Is it still sex if no one orgasms?
Orgasms are awesome. I know. I’ve made a pretty good career out of them and try and have them as regularly as I can, but I really feel that sometimes the talk and experience of sex is centred solely on that end result and that can often cause problems.
Let me elaborate. The thing is sex, and all the things that go with sex, is multi-faceted. There are so many things that make sex good, satisfying, and enjoyable and, while that final climax is pretty fucking good, it is only one part of the entire experience and the lack of it isn’t necessarily a bad thing.
There are so many reasons why someone may not orgasm in sexy-time and, most of the time, it has nothing to do with the performance of the other person, or mean there is anything wrong with you.
As a person who has spent a long time in the “Sex World” from being a sex industry worker, to living in an open marriage, to indulging in, and researching, different sexual lifestyles like BDSM, Tantra and Swinging, I can confidently tell you that orgasming is quite often not the focus or goal at all.
So what is the goal in sexual lifestyles if not to have a billion orgasms a minute, I hear you ask?
It’s quite simple, actually. The goal is connection.
In Tantra the basic idea is to hold space and connectivity with another person on a level of a higher understanding towards sex, sexuality, body, mind, and soul. It is about creating a mutually held zone of deep, mindful unity. While yes, many Tantric practices look at creating a powerful, almost spiritual, climax, it is very much looked at as a sum of its parts, rather than the specific goal to achieve, because the holistic understanding of our minds, bodies, and souls is just as, if not more, important than just “getting off”.
Many members of the BDSM community say pretty much the same thing; that their satisfaction and enjoyment of their practice has very little to do with orgasming, and far more to do with creating a bond. Domination and submission both come with their own sets of needs and wants, but overall there is a mutuality in the journey and in the end result, which is one of a deeper understanding of themselves, their partner, and often their place the world around them.
Swinging is another area which, surprisingly, is often less about the orgasming and more about the connection and experience. I mean, in swinging there is definitely sex, and definitely a view to getting off and being satisfied… But for so many of them, that climax and that end result of orgasm happens after the “party”. For guys this can often be because of the very fact that orgasming and ejaculating can mean the end of the experience. Not for any other reason other than the very real physical limitations of ejaculating. While yes men can have multiple orgasms, and not all of them just want to “roll over and go to sleep” after they’ve come, the reality is that, without a lot of training (Tantra is wonderful for this) male orgasms are limited to one, maybe two, before it all becomes a bit too hard (pun unintended). It’s also similar for women in the swinging scene. While yes, women’s bodies are far more capable of multiple and frequent orgasms, quite often the experience of swinging is beyond that goal. It is about feeling sexy, feeling desired, being “naughty” or taboo, and stepping out of the comfort zone of monogamy that they have felt boxed into by society and the world. So many women I talk to about swinging and sex and pleasure are more than happy to “wait til they get home” before finishing off the night with an orgasm, but none of them feel unsatisfied or that the experience was lacking just because no orgasm was had.
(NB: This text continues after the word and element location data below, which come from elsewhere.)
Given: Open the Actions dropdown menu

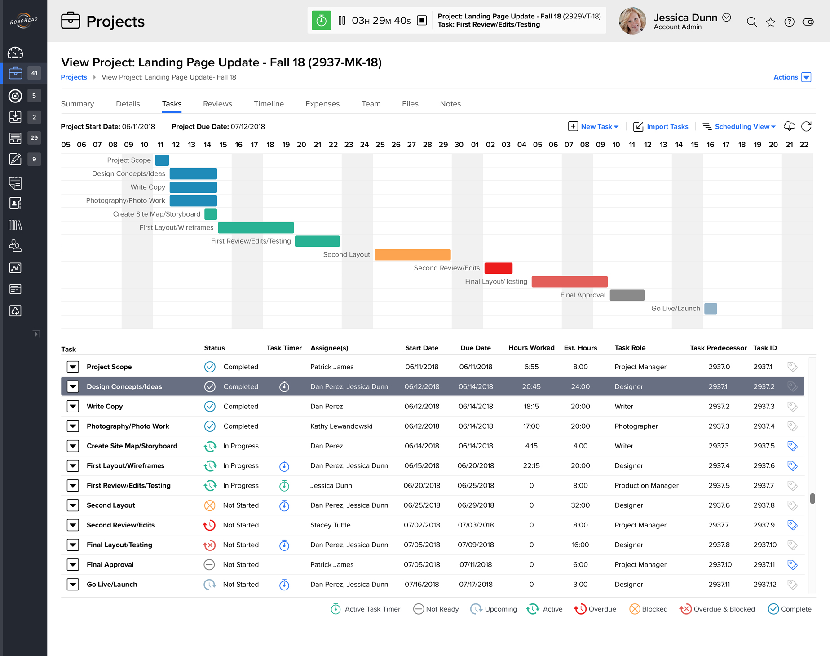Looking at the screenshot, I should click(x=792, y=77).
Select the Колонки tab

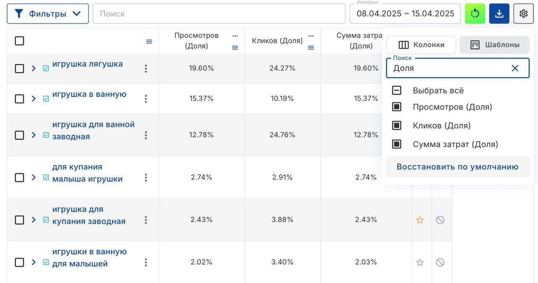coord(421,45)
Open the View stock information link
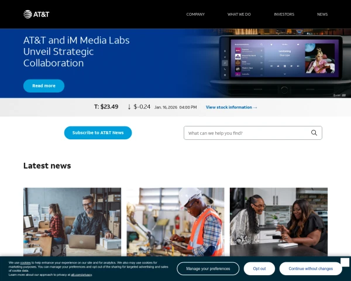Image resolution: width=351 pixels, height=281 pixels. 229,107
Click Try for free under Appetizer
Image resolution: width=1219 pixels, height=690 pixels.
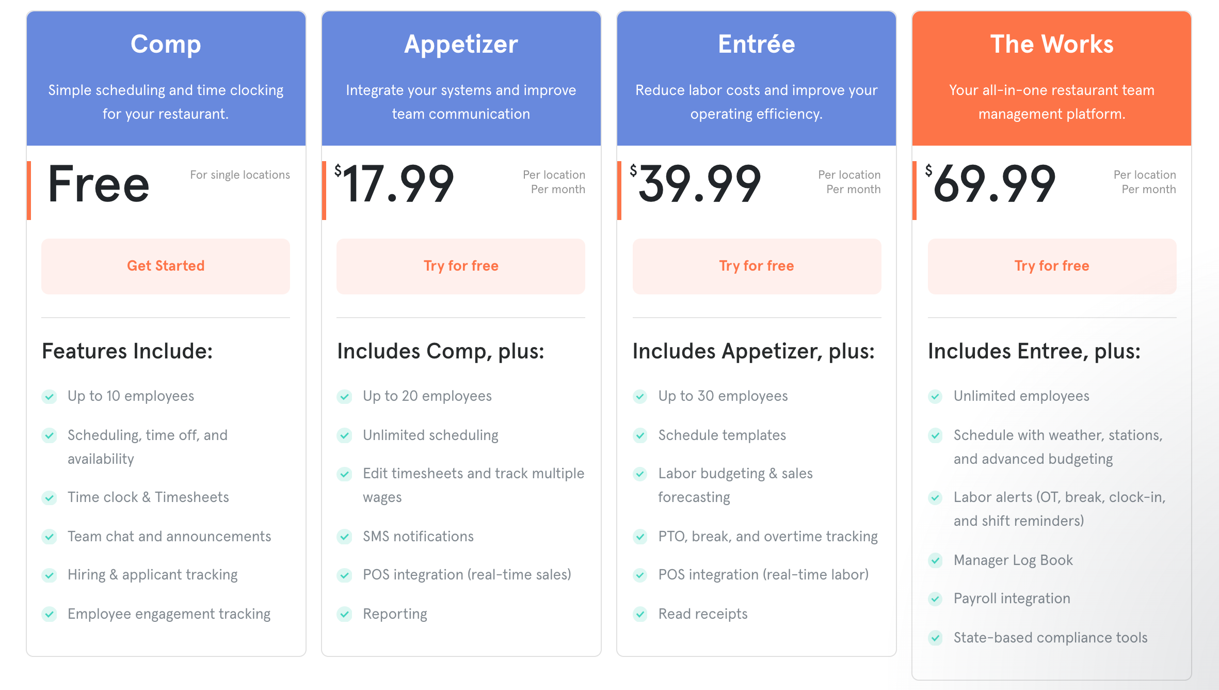[460, 266]
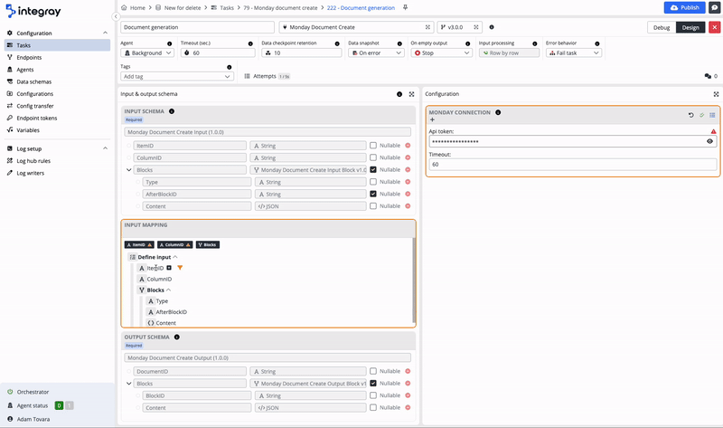Open the chat icon beside Publish

(x=713, y=7)
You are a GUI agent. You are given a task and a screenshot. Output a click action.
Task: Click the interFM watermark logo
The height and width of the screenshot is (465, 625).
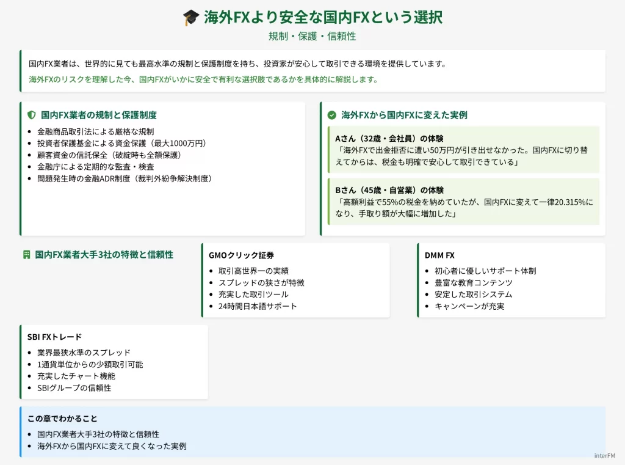pos(606,455)
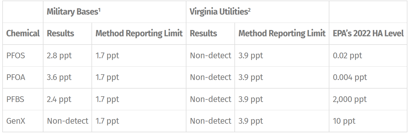
Task: Select the Chemical column header
Action: (x=23, y=33)
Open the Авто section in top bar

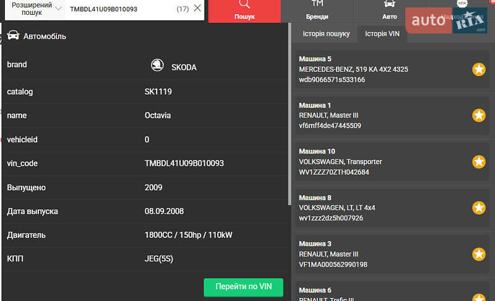(389, 11)
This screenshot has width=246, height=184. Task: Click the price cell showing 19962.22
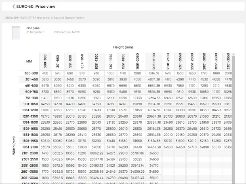coord(96,153)
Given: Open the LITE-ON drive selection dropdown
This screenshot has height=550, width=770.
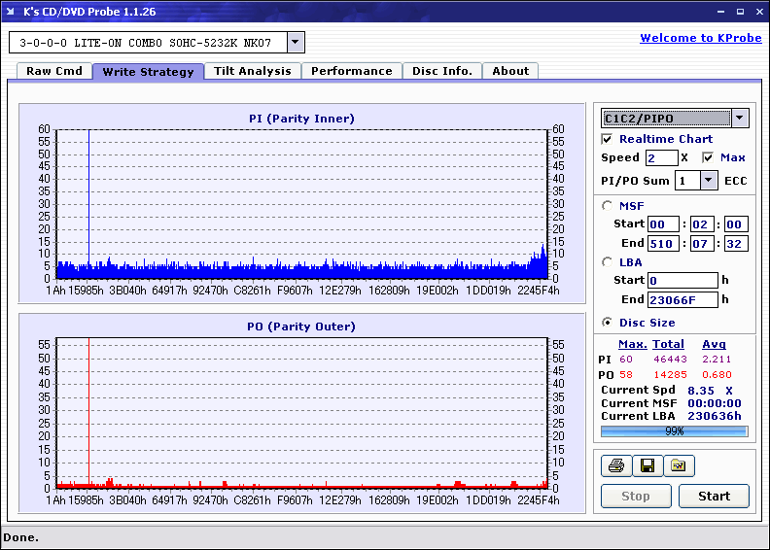Looking at the screenshot, I should [296, 43].
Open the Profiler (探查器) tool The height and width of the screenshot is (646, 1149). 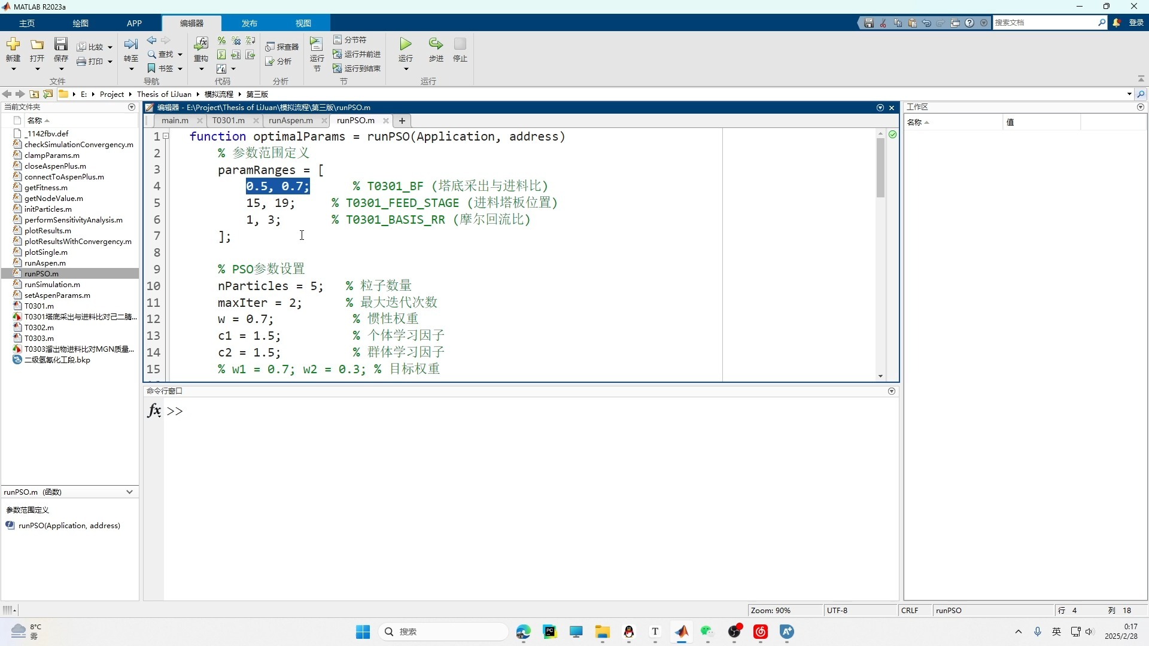(282, 47)
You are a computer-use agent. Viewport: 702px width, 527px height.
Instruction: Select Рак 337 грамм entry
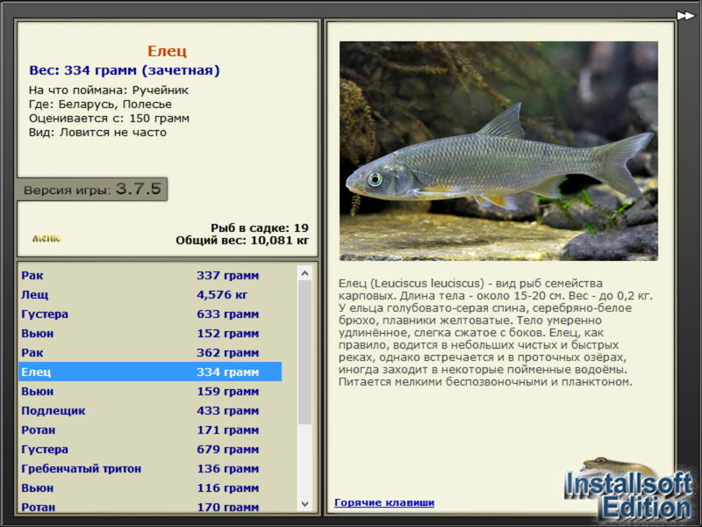point(150,276)
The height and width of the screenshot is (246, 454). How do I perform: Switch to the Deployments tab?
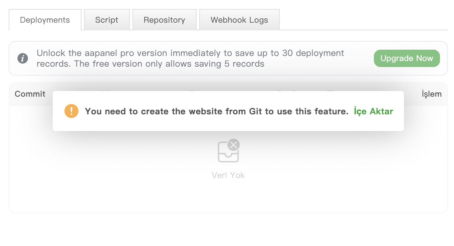pos(45,20)
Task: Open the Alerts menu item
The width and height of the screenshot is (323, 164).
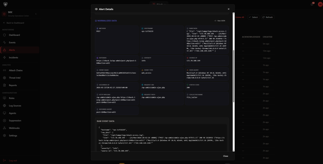Action: tap(12, 50)
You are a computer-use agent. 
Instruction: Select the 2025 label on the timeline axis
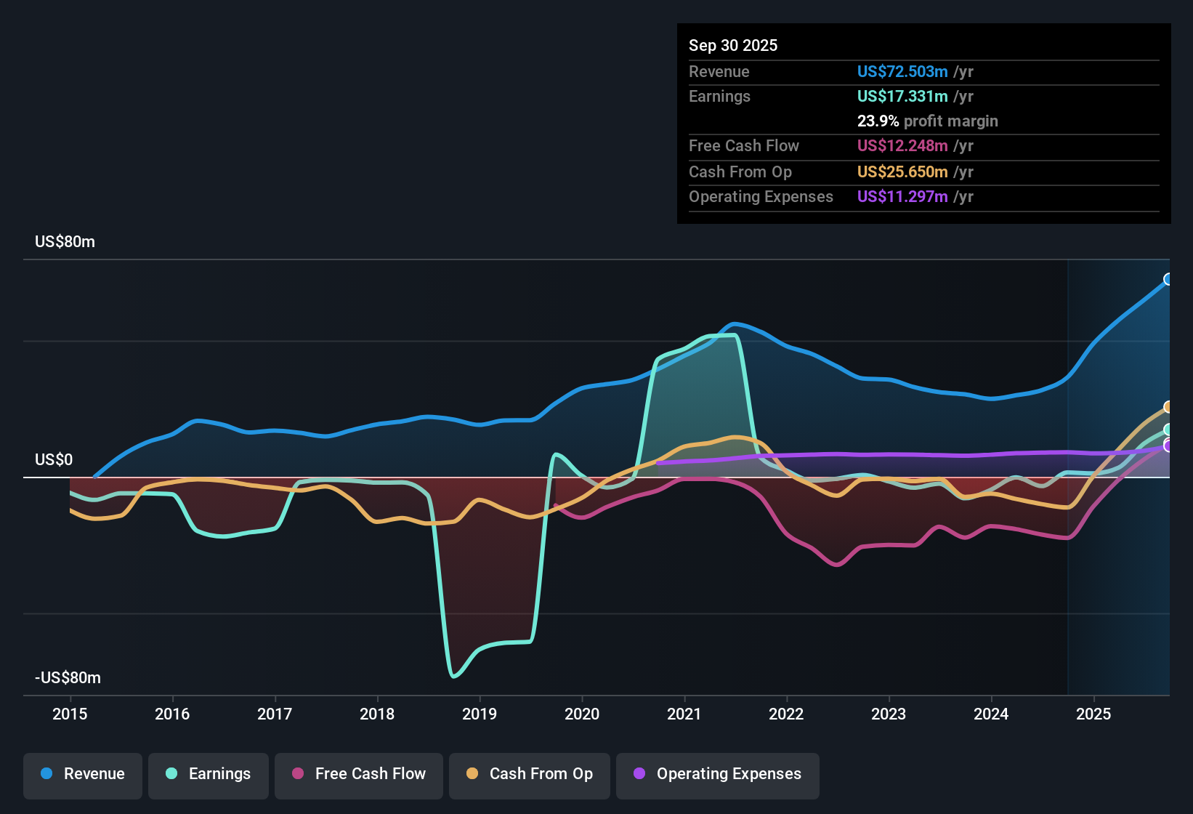(1096, 714)
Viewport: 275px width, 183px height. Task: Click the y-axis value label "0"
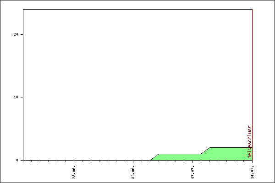click(17, 160)
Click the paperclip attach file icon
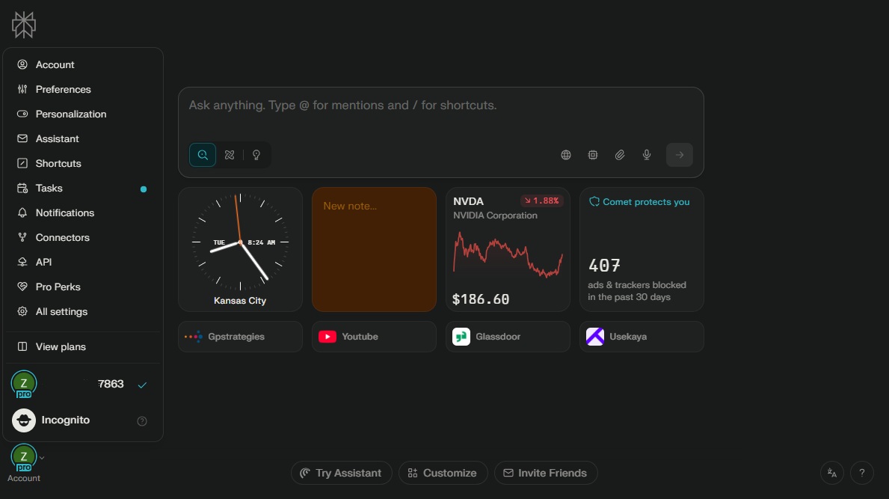Image resolution: width=889 pixels, height=499 pixels. (620, 155)
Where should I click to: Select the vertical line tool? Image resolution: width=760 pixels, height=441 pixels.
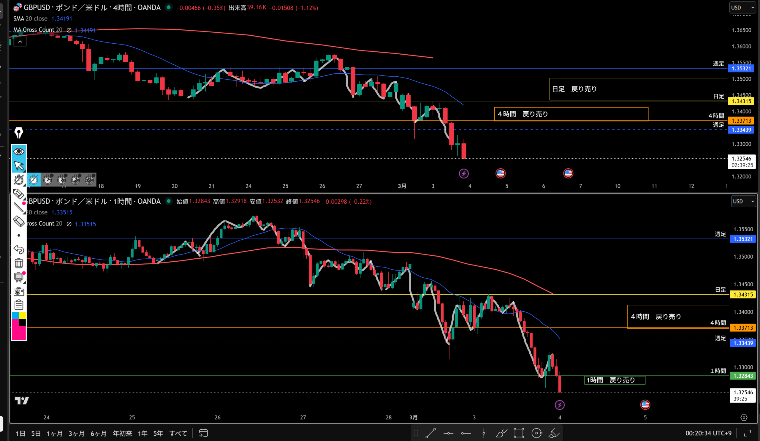(x=483, y=433)
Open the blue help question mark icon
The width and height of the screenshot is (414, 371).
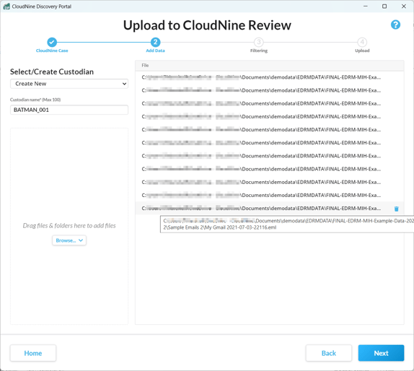pos(395,25)
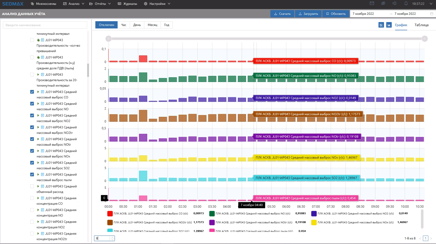Expand the Настройки menu
Image resolution: width=436 pixels, height=244 pixels.
click(x=157, y=4)

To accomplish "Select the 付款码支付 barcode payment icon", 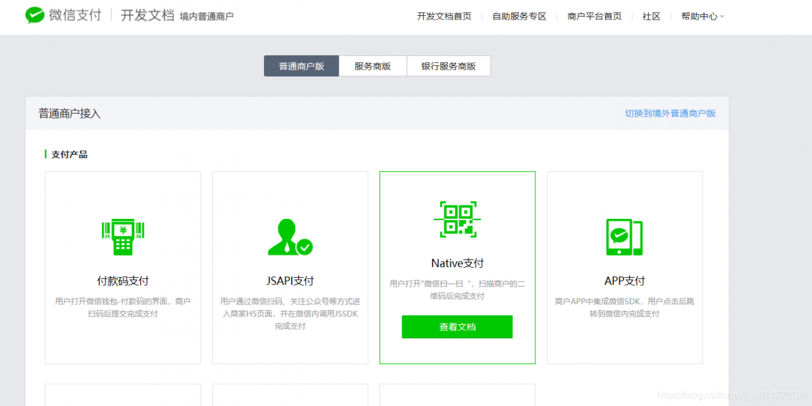I will pos(122,237).
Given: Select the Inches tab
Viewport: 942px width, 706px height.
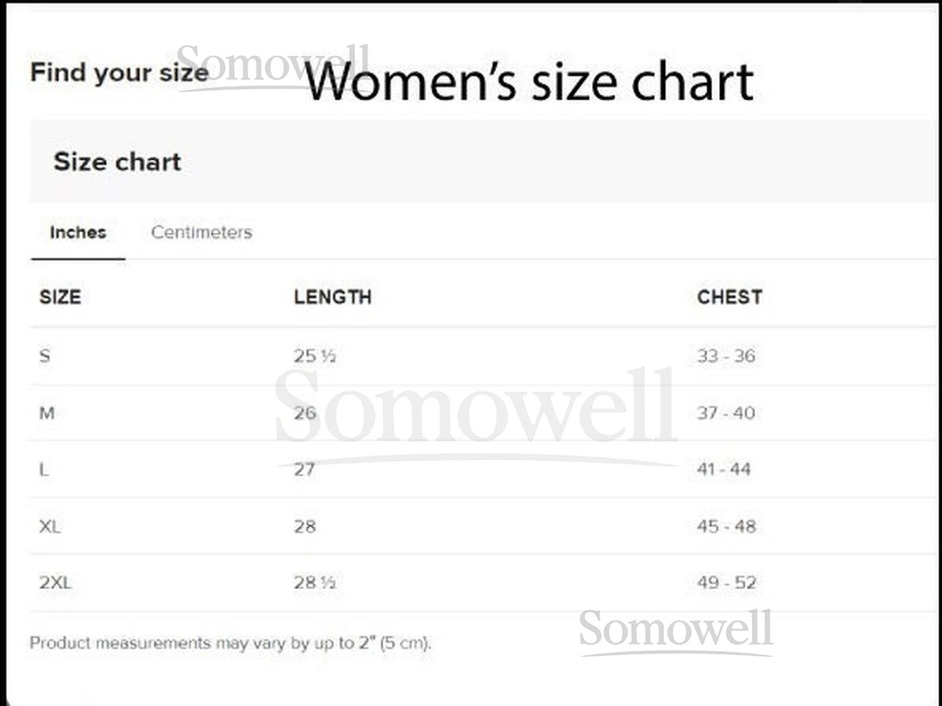Looking at the screenshot, I should [x=78, y=232].
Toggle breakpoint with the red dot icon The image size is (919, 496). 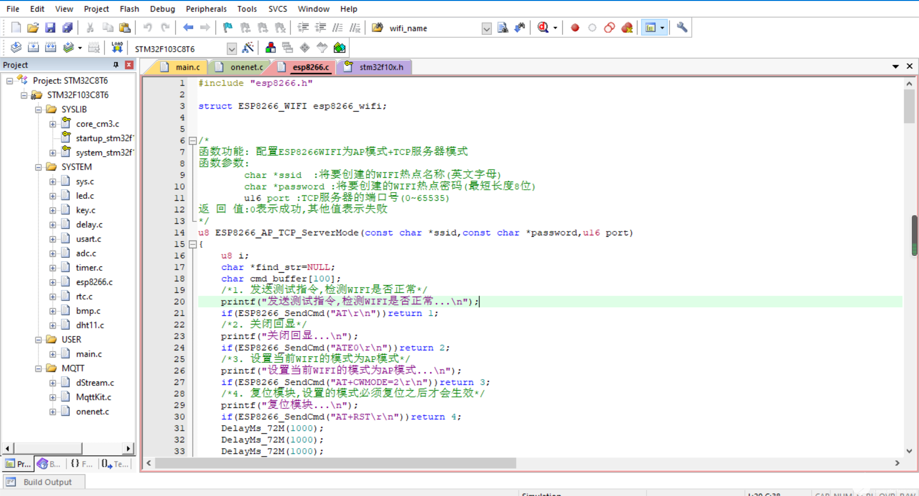point(575,28)
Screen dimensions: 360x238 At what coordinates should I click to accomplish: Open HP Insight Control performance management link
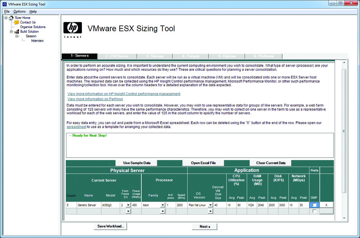[124, 94]
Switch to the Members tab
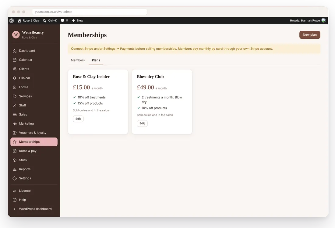Viewport: 335px width, 228px height. [x=78, y=60]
When it comes to our own personal sex lives with our partners and in our relationships the pressure to orgasm can often be the one thing that stops you from being able to achieve it… and in those cases, where an orgasm is desired but elusive, it is still important to understand that it doesn’t mean the sex was bad. But it is also important to understand that sex, like mentioned in the beginning, is multi-faceted and that while it is great to have an orgasm, you can still enjoy the pie without having the extra cream and cherry on top. It’s just a slightly different kind of pie.
I suppose the main point I am trying to make is that sex and what we know of sex is changing. That the importance we place on the end result often diminishes the actual act of sex, and it shouldn’t at all.
In saying all this, however, I also don’t want to disregard the fact that many people want to achieve orgasms and can’t at all for a bunch of reasons be it physical, medical, emotional, or a combination of all, and that it can be quite distressing and depressing. This still doesn’t mean that the sex they are having is bad sex, or that they aren’t having “normal” sex, and quite often the pressure of this societal “rule” that sex must be orgasmic or it’s not worth having can impact on the already stressful nature of it all. If you definitely feel something is lacking in your sex life because you cannot achieve that final big bang, there are a number of things you can do, the first of which is to go and talk to a doctor or sexual health specialist. The next suggestion is to look at sex toys and sexual accessories to see if something like that could possibly help you achieve that elusive explosion, and I would also absolutely suggest looking into Tantra and other sacred sexuality practices to help loosen up your mind and focus on the “orgasm within” to start getting to the “orgasm without”.
I really think if we start focussing more on the other aspects of sexual encounters, like connection, fun, desire, playing, laughing, closeness, touching… So many, many things… We will be a far more satisfied and in tune with our pleasure, and that can only lead to better, happier, more satisfying lives overall.